## TRY IT
Would you return the listing exactly as written, apart from its pictures?

## DATA TO USE
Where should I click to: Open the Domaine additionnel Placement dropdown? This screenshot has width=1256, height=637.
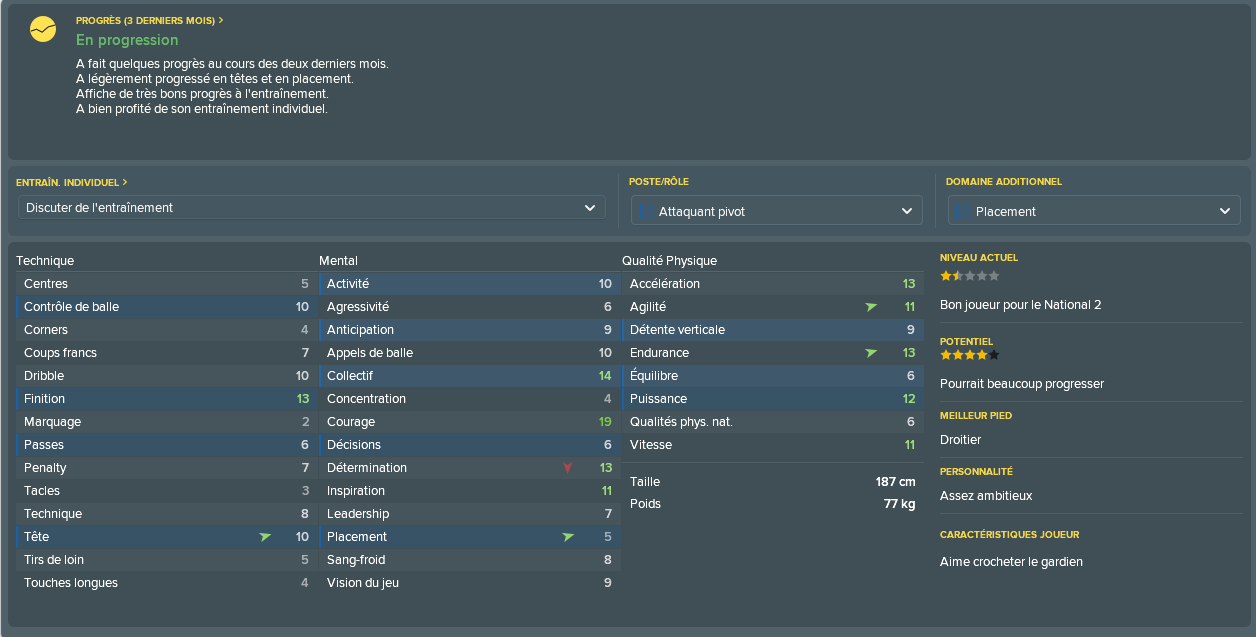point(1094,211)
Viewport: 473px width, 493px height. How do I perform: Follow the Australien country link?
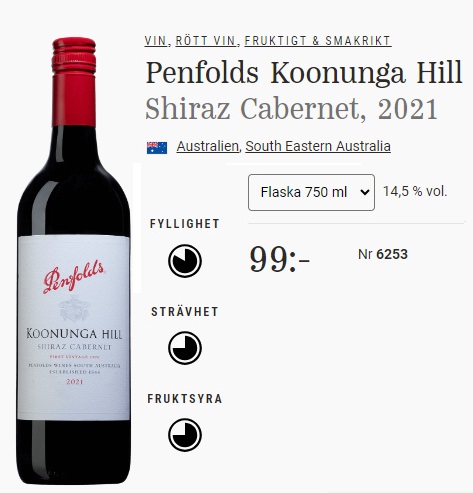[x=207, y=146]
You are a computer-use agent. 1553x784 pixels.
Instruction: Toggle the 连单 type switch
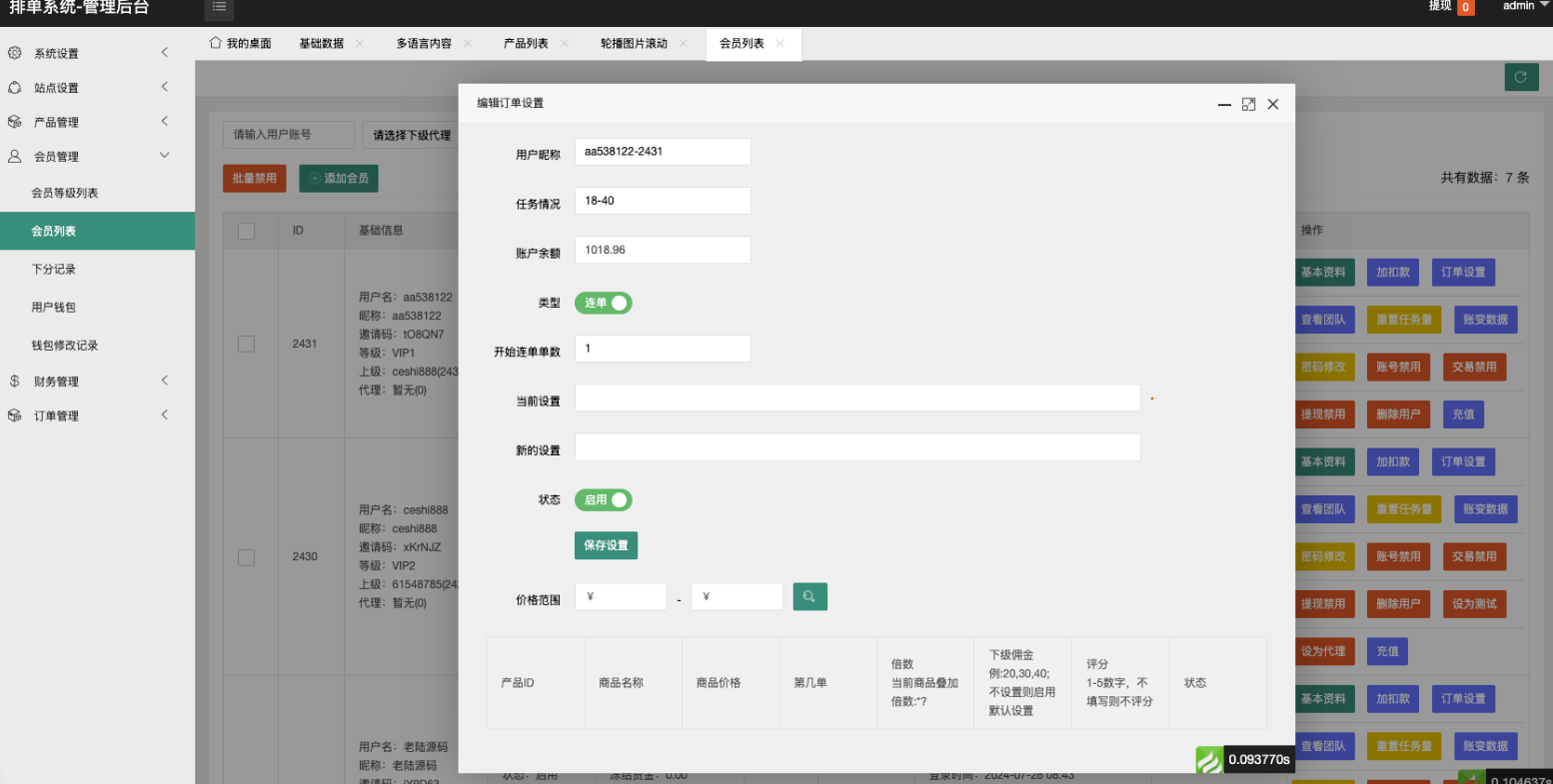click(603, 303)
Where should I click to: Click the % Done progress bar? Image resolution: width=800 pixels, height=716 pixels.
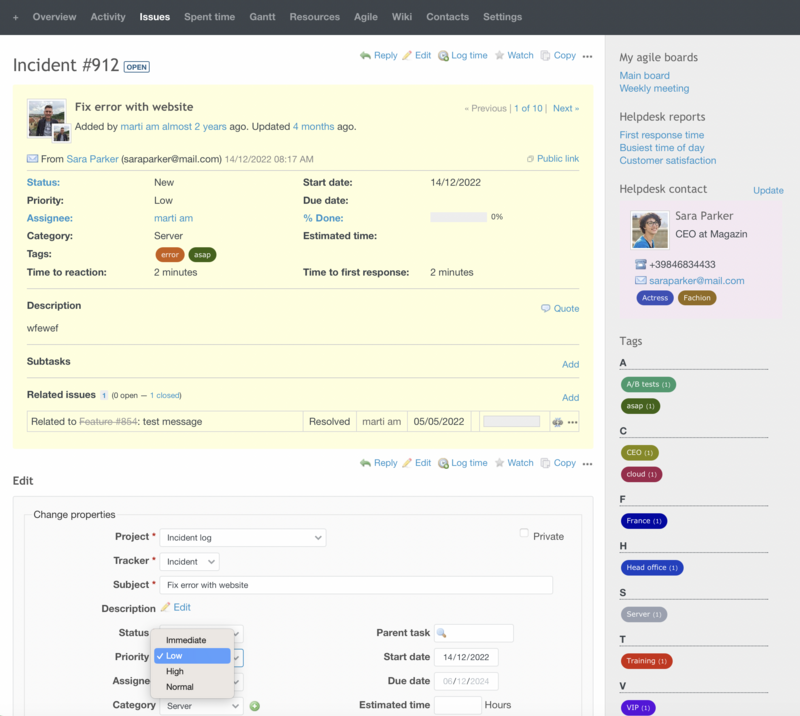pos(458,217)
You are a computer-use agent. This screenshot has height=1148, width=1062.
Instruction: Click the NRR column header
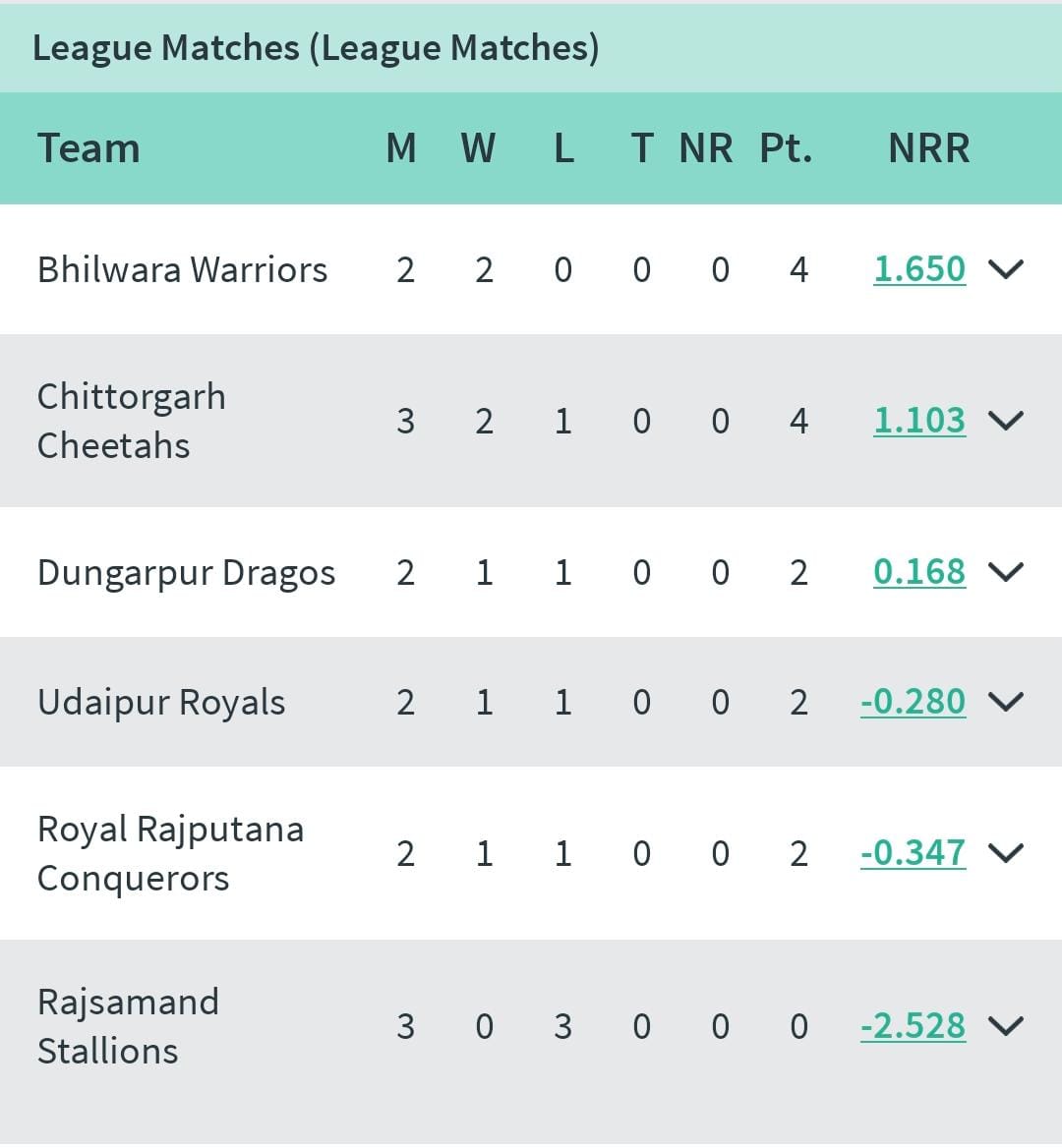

## EXPECTED OUTPUT
Where should I click to: Open the Domaine additionnel Placement dropdown? This screenshot has width=1256, height=637.
point(1094,211)
Viewport: 473px width, 493px height. How do I perform: Follow the Australien country link?
[x=207, y=146]
You are a computer-use agent. 1553x784 pixels.
Instruction: Toggle the 连单 type switch
click(603, 303)
Where should I click to: Click the % Done progress bar? Image resolution: width=800 pixels, height=716 pixels.
pos(458,217)
You are a computer-use agent. This screenshot has height=1148, width=1062.
Instruction: Click the NRR column header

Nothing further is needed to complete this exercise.